“Dire addio al comunismo” e Ingrao medita la svolta

Non è un´abiura: «Sapete cosa significhi per me il comunismo…». Ma Pietro Ingrao, il leader storico dei comunisti italiani, è pronto alla svolta: «Rinunciare al comunismo? Se nascesse una nuova unità, un contenitore innovativo, non avrei preclusioni: si può rinunciare al nome “comunismo” e al simbolo». Il convegno di Rifondazione comunista sulla cultura si è appena concluso: sala gremita; viavai di intellettuali, registi, attori. Il «compagno Pietro» – accolto da una standing ovation a cui lui risponde abbandonando il bastone e alzando il pugno – alla vigilia dei suoi novantun´anni, con i cronisti lancia il cuore oltre l´ostacolo. Al contrario del segretario Fausto Bertinotti che sul comunismo ha appena precisato: «Rinunciare al comunismo? No, non ci abbiamo rinunciato quando essere comunisti significava essere sotto schiaffo, non vedo perché dovremmo farlo adesso. Dobbiamo ritrovare le radici ma anche andare oltre, dopo gli anni difficili sarebbe oggi un suicidio rinunciare alla nostra idea di rifondare il comunismo».
Una frenata. Che arriva dopo il dibattito acceso dei giorni scorsi sul progetto del Partito della sinistra – sezione italiana di quello europeo – che Rifondazione individua come il progetto politico all´orizzonte. Rina Gagliardi in un editoriale sul quotidiano del partito, Liberazione, proprio ieri ha sintetizzato: «Nei prossimi mesi non ci sarà sulla scena della politica italiana soltanto il progetto del Partito Democratico… Ci sarà una nuova forza della sinistra». Ecco a parlarne – tra un applauso a Mario Monicelli in platea, e gli interventi di Vladimir Luxuria, Luisa Boccia, Leo Gullotta, Marcello Cini – la coppia Bertinotti-Ingrao. In un reciproco passarsi il testimone. Convergendo e divergendo. Ingrao sul Partito della sinistra dirà poi ai cronisti: «Non è ancora vicino, penso che dobbiate ancora attendere perché finora si sono messi d´accordo su alcune questioni immediate. Ma non vedo un confronto profondo». Bertinotti durante il dibattito aveva invece ammonito sul Partito della sinistra: «È un progetto importante», senza rinunciare alle radici comuniste. Cambiamo ma per ora restiamo comunisti: è lo slogan di Bertinotti che individua nei «movimenti» il nuovo soggetto della trasformazione come il proletariato lo era per il marxismo.

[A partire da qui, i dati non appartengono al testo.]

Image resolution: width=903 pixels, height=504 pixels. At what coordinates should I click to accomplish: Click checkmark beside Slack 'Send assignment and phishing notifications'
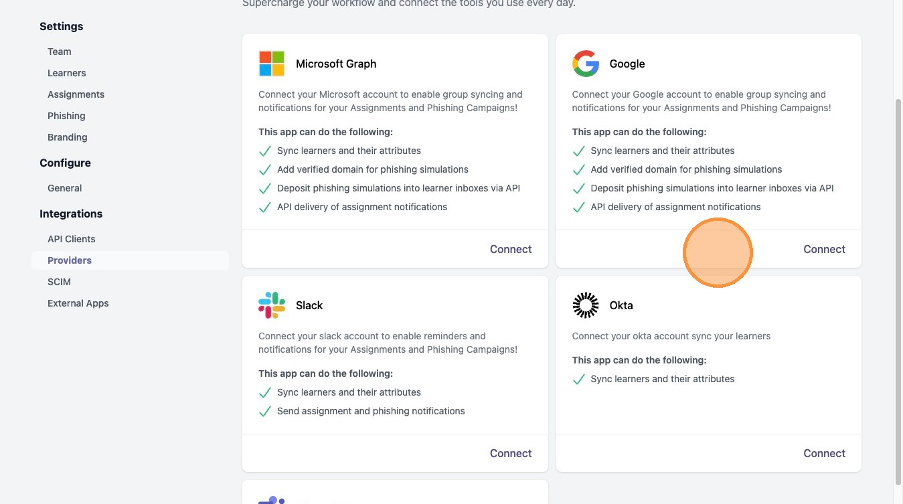265,412
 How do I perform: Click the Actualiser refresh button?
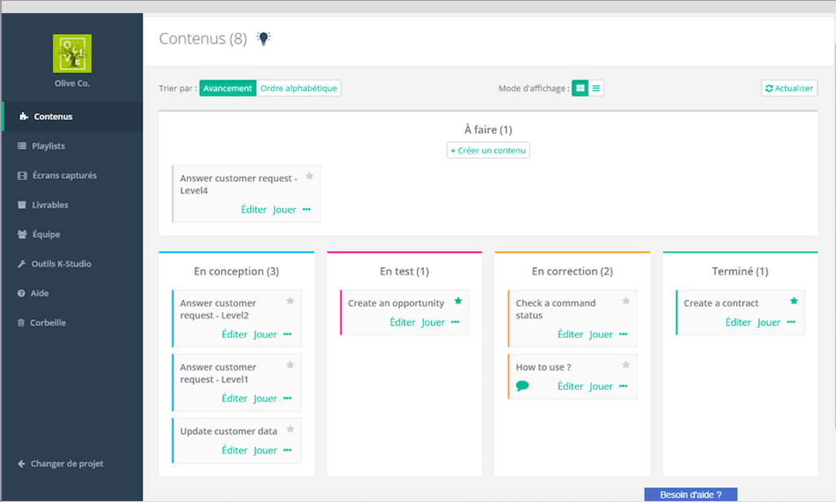coord(789,89)

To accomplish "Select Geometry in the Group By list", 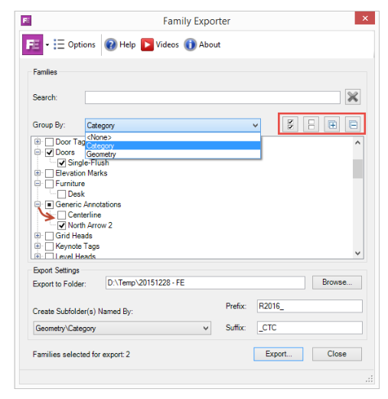I will [173, 154].
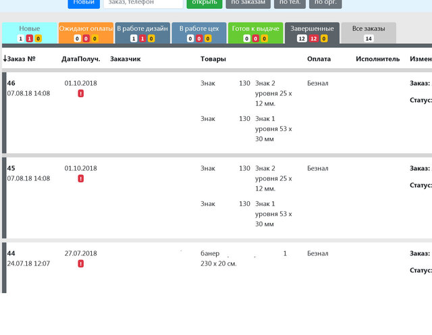Screen dimensions: 432x335
Task: Click the по тел. search button
Action: [291, 3]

Pressing invece di Ingrao affinché nella campagna elettorale entrino le sfide della sinistra e «il proletariato» torni protagonista della politica: «Nell´ultimo secolo abbiamo maturato l´idea dell´operaio come eroe, fulcro della mutazione sociale. Oggi questa idea mi sembra impallidita. Vorrei capire quanto e se è entrato nella campagna elettorale il tema della liberazione del lavoro. Fausto – si rivolge al segretario – sono preoccupato, mi sembra che non si parli per niente di lavoro. Mi piacerebbe che nei dibattiti tv ci fosse anche una faccia di operaio». Replica di Bertinotti: «Caro Pietro, sul proletariato sono d´accordo con te. Però noi dobbiamo guardare la realtà, questo proletariato è una “bestia”, siamo in una fase di transizione e oggi il proletariato riguarda il movimento dove ci sono diverse realtà che si confrontano».

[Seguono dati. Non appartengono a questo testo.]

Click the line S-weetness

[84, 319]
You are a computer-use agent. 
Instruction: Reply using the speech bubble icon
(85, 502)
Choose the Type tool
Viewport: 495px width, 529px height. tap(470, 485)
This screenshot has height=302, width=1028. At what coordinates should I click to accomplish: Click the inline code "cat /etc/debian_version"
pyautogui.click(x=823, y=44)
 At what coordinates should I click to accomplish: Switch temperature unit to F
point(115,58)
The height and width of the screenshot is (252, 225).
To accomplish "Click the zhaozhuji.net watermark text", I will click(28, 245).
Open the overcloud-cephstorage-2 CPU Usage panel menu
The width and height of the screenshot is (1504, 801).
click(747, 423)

Altra frecciata quindi dell´ex presidente della Camera contro la guerra in Iraq: «Ti chiedo un favore, Fausto: tu che hai una relazione con Prodi, io non ce l´ho, digli che dovrebbe affermare chiaramente che lo stesso giorno in cui l´Unione vince le elezioni sarà finita la guerra dell´Italia in Iraq». Ricorda l´articolo 11 della Costituzione che spetta al capo dello Stato far rispettare. Un duetto. Quindi il comune affondo anti Berlusconi: «Che cosa sarebbe l´Italia in caso di vittoria elettorale del centrodestra? – attacca il segretario – Saremmo una provincia povera degli Usa». E ancora: «Berlusconi sta dimostrando un estremismo populista che inonda il paese di un´aggressività per la necessità di individuare nemici esterni. Fa quello che fa Le Pen all´opposizione, paradossale che lo faccia Berlusconi al governo». Sulla campagna elettorale: «È schizofrenica, perché ci troviamo di fronte a una campagna mediatica e a una reale». Annuisce Ingrao.